Fig. 1: Block of fast inactivation of rNa_V1.5_C by LqhIII.

a Left. Normalized current traces from HEK293 cells expressing rNa_v1.5c in the absence (black) or in the presence of 1 nM (grey), 10 nM (green), 100 nM (blue), or 1000 nM (red) LqhIII. Cells were held at −120 mV and Na⁺ currents were elicited with a 1000-ms step to 0 mV. Measurements at different toxin concentrations were carried out on different cells because of the limited stability of the whole-cell recording configuration on virus-infected HEK293 cells. Right.
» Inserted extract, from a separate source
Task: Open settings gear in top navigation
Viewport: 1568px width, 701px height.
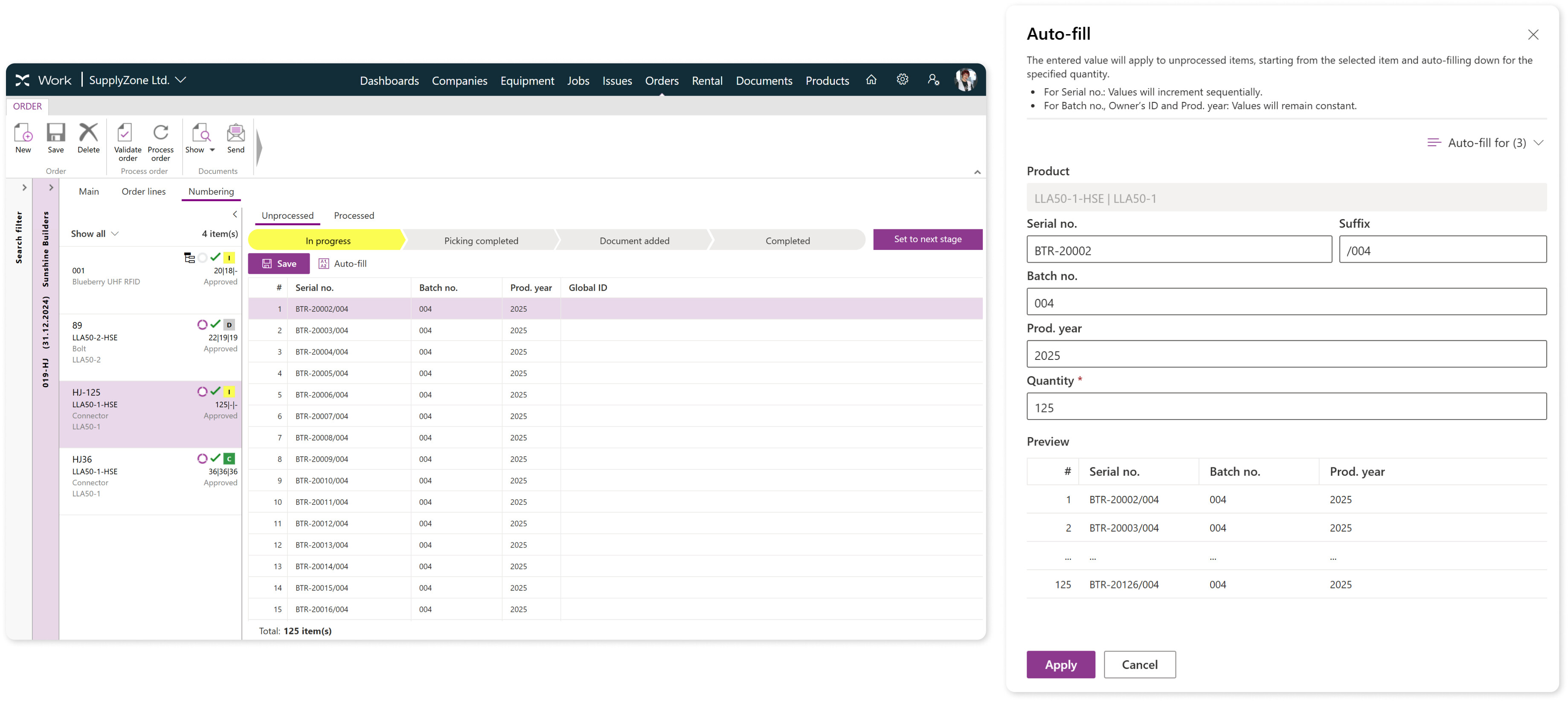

Concentration-response curve of LqhIII scorpion toxin for inhibition of fast inactivation of the rNa_V1.5_C channel. Each point is an average of 4–5 cells. Data-points and error bars represent mean and s.e.m. The solid line represents the Hill equation fit to the data. EC₅₀ = 11.4 ± 0.9 nM (s.e.m., n = 23 cells). b The time course of association of 100 nM of LqhIII scorpion toxin. Cells were held at −120 mV and the toxin was perfused. A pulse to 0 mV from V_m = −120 mV was applied at the indicated times. Single exponential fitting of the block of inhibition ratio showed a time constant of 11.3 min. Each point is an average of six cells. Data points and error bars represent mean and s.e.m. c Time course of LqhIII dissociation. A three-pulse protocol was applied: first, a pulse from −120 mV to +100 mV for the indicated times, followed by a second 50-ms hyperpolarizing pulse to allow recovery from fast inactivation, and finally by the third pulse of 50 ms to 0 mV to measure the extent of recovery of fast inactivation kinetics. Mean and s.e.m.; n = 5 cells for each data point. Inset, representative traces showing recovery of fast inactivation. Source Data are provided as a Source Data File.